**TASKS TO COMPLETE**
(A) Answer the following from the article on garden offices, one line each:
(i) What internal floor area must a garden office stay under to avoid building regulations?
(ii) How far from the boundary must taller garden buildings be placed to avoid planning permission?
(iii) What may a converted shed or summer house need so that it stays warm and avoids condensation and damp?
(B) Recast the paragraph of the garden office article that begins "Garden buildings to the rear or the side" as a short bulleted list that keeps its main facts.

**ARTICLE**
Many of us have been forced to work in often unsuitable conditions at home, without the desired amount of space, or we have just set up shop in a living room, bedroom or dining room, where family members wander in while we’re concentrating or where the fridge is a constant temptation.

It’s no surprise that people are now thinking about an idyllic office at the bottom of the garden, providing some peace and quiet, plus some separation between work and home.

So, what are the key questions to ask before embarking on this project? Here’s what you need to think about:

Do I need planning permission and do I need to meet building regulations to build a garden office?
Assuming you are not in a conservation area, a National Park or within the grounds of a listed building, there are three main factors when considering the planning permission aspect of your garden office. 

Size matters
To avoid going through building regulations a garden office must be under 30m² internally. It can only take up half the garden space. If it eats up more than this, you will need planning permission. The height of the building is also an important factor. The maximum height of 2.5m is widely acceptable on a mono pitch. For dual pitched roofs the eaves can’t be greater that 2.5m and the ridge height no greater than 4m without planning.

Location, location, location
Garden buildings to the rear or the side of the house do not require planning permission, assuming they are further away from the road or public highway than the main home. Taller garden buildings must be located at least 2m from the boundary without planning permission. Lower buildings (up to 2.5m tall) can be closer than 2m from the boundary but any side within 1m of the boundary must be suitably treated so that it is non-combustible.  The ideal material for this is Cedral Cladding.

Use
Should you want to run a business full time from your garden building you may well need to apply for garden office planning permission.

It is important that you get what you want from your garden building in terms of size, location and use. Planning permission is often a straightforward process for garden buildings so it’s not worth compromising the build to avoid seeking planning permission. There’s also no point putting in all that hard work to build something that does not comply with planning and then have to take it all down – if in doubt you should always contact your local council for advice before making any build decisions.

Can I convert my current shed or summer house?
Yes, this is often possible. You may need to insulate the building further to stay warm and to prevent condensation and damp from affecting any computers, equipment or paperwork.  You may also want to reinforce the structure and add more substantial cladding as many standard sheds are made from very thin timbers.

**DATA SHOWN**
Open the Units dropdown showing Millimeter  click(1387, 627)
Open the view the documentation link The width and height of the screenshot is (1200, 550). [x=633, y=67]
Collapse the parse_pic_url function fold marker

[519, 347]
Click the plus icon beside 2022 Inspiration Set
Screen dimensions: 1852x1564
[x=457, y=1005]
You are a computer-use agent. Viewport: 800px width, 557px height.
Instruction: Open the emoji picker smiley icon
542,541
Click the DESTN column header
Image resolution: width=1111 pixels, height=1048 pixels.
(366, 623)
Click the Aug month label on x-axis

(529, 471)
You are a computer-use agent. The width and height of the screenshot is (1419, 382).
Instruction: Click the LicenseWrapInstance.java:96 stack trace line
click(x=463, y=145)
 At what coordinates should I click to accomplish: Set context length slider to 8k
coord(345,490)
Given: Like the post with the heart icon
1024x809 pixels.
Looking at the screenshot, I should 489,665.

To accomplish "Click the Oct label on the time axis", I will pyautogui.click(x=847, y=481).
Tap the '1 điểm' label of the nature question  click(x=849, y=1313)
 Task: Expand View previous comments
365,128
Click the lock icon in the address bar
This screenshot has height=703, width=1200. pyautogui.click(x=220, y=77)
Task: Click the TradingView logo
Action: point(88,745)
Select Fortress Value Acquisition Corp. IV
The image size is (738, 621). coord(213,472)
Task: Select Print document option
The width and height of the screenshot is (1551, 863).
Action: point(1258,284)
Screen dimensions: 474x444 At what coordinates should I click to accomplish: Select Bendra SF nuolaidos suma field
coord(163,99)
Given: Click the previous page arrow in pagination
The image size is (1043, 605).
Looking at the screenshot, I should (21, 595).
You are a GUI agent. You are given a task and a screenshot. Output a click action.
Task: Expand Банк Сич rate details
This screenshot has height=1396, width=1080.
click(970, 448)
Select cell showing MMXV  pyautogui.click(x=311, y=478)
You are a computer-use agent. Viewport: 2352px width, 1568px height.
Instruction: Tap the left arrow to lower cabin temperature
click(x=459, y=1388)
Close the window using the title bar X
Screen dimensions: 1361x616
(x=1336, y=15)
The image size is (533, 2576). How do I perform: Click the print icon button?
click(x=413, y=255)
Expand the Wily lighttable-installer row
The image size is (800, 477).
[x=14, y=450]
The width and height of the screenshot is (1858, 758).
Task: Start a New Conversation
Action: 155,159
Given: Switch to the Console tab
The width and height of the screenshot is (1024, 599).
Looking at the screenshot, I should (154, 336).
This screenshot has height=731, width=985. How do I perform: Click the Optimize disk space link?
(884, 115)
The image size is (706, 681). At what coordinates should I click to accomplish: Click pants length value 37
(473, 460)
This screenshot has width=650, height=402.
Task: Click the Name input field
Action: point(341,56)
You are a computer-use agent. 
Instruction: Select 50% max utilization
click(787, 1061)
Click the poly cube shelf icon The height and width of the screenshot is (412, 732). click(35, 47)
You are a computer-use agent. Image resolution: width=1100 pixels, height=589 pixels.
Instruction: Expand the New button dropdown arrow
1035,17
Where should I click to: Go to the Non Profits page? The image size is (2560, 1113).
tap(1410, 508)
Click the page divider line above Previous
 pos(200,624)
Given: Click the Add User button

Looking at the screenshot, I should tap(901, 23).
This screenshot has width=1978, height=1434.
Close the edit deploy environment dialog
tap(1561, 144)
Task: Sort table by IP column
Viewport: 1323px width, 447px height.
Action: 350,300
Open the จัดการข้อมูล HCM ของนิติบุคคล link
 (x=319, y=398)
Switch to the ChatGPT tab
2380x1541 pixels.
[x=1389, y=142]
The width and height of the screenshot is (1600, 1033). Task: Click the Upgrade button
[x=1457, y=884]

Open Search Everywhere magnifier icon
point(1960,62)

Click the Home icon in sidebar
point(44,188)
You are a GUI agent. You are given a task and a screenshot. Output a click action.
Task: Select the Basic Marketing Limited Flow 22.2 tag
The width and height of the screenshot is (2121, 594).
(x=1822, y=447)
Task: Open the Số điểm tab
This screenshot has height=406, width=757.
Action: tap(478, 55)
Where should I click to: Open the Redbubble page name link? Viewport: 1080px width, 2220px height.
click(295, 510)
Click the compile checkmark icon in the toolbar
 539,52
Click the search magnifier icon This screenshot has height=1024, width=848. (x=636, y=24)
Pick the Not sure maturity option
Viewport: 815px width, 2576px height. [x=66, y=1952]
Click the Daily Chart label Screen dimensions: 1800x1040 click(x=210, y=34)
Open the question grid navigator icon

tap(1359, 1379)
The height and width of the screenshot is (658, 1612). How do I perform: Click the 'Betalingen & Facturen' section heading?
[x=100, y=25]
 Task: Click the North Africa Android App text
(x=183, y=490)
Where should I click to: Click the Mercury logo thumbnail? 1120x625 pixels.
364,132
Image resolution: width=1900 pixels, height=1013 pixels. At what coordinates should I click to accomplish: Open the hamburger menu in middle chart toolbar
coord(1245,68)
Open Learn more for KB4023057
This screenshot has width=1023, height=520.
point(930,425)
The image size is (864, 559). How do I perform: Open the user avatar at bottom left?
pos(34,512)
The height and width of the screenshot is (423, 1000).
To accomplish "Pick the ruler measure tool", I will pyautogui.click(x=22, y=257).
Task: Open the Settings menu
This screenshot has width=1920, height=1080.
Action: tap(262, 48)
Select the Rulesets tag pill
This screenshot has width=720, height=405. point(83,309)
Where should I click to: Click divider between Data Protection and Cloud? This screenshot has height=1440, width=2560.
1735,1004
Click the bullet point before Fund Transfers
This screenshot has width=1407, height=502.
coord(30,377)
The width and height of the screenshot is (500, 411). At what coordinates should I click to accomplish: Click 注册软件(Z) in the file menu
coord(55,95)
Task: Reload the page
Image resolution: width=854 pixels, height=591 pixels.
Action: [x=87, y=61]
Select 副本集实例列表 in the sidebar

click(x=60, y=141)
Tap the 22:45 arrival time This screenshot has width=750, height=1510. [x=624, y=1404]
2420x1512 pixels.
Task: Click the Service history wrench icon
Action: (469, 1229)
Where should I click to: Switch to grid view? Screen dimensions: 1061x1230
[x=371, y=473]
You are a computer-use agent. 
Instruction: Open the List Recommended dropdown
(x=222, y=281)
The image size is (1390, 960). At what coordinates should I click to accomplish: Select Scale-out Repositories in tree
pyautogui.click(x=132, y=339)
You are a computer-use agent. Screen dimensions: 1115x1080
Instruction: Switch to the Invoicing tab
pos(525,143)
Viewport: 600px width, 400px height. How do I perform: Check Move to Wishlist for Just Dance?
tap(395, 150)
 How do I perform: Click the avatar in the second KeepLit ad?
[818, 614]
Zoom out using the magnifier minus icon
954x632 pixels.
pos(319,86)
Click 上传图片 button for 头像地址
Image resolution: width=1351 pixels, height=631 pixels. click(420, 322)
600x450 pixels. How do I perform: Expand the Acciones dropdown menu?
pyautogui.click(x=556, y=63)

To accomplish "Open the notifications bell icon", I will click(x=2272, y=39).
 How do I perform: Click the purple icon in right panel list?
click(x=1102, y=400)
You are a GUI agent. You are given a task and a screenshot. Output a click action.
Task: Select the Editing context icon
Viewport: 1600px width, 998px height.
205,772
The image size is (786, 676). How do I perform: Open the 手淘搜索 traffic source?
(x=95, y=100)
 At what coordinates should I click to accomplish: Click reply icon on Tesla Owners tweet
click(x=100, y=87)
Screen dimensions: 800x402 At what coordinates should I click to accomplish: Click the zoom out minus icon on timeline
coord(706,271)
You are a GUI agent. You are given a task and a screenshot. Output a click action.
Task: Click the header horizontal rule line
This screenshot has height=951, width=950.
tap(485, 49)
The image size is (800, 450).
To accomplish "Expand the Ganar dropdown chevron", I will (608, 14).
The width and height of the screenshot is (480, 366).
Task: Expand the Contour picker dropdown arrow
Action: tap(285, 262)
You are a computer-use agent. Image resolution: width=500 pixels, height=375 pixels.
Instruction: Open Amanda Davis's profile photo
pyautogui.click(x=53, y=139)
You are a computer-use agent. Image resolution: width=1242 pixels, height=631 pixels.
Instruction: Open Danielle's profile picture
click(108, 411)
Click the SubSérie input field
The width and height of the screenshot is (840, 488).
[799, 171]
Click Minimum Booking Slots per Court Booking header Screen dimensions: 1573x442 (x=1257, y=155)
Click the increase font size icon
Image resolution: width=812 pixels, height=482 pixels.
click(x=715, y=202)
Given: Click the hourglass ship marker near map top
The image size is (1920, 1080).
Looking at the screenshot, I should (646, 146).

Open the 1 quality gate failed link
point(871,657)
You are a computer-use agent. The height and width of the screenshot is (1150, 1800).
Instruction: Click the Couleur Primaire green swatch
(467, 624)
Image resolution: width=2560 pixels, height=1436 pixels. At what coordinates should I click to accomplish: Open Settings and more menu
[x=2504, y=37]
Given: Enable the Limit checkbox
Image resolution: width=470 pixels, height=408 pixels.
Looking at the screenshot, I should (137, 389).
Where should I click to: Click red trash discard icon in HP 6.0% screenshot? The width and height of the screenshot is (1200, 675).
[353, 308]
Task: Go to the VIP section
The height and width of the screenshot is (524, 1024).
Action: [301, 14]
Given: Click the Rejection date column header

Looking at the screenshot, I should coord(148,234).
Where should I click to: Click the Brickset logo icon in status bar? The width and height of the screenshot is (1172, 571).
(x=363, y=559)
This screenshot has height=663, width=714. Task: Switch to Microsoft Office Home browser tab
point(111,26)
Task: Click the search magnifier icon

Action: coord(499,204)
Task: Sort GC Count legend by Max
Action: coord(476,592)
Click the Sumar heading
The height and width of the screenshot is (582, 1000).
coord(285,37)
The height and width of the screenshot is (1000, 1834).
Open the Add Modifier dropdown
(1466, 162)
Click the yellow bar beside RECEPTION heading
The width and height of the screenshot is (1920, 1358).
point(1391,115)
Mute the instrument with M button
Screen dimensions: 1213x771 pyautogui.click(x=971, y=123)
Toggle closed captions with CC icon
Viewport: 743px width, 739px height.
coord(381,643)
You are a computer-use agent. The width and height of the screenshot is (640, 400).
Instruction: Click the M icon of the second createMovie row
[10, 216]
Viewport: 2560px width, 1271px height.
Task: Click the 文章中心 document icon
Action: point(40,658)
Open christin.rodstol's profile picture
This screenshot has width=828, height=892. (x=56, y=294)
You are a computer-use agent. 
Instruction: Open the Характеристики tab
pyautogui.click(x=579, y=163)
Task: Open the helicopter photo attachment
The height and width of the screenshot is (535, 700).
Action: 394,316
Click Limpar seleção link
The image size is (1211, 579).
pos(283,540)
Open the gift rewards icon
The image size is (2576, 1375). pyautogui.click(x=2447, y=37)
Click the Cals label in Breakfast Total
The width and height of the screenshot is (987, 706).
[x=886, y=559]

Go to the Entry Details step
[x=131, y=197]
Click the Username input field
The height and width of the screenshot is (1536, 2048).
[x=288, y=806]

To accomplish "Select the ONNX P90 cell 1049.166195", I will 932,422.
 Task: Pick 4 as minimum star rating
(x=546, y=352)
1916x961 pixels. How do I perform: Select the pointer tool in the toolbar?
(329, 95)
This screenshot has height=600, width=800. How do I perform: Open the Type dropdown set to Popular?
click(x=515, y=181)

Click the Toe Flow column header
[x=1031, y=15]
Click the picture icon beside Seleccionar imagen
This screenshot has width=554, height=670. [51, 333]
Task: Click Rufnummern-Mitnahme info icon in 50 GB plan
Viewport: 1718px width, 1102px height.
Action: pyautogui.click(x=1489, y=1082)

**SOLUTIONS BY TASK**
(A)
(i) 30m²
(ii) At least 2m
(iii) Further insulation

(B)
- Garden buildings to the rear or side of the house need no planning permission if they are farther from the road or public highway than the main home.
- Taller garden buildings must be at least 2m from the boundary to avoid planning permission.
- Lower buildings, up to 2.5m tall, may be closer than 2m to the boundary.
- Any side within 1m of the boundary must be treated to be non-combustible. Cedral Cladding is the ideal material for this.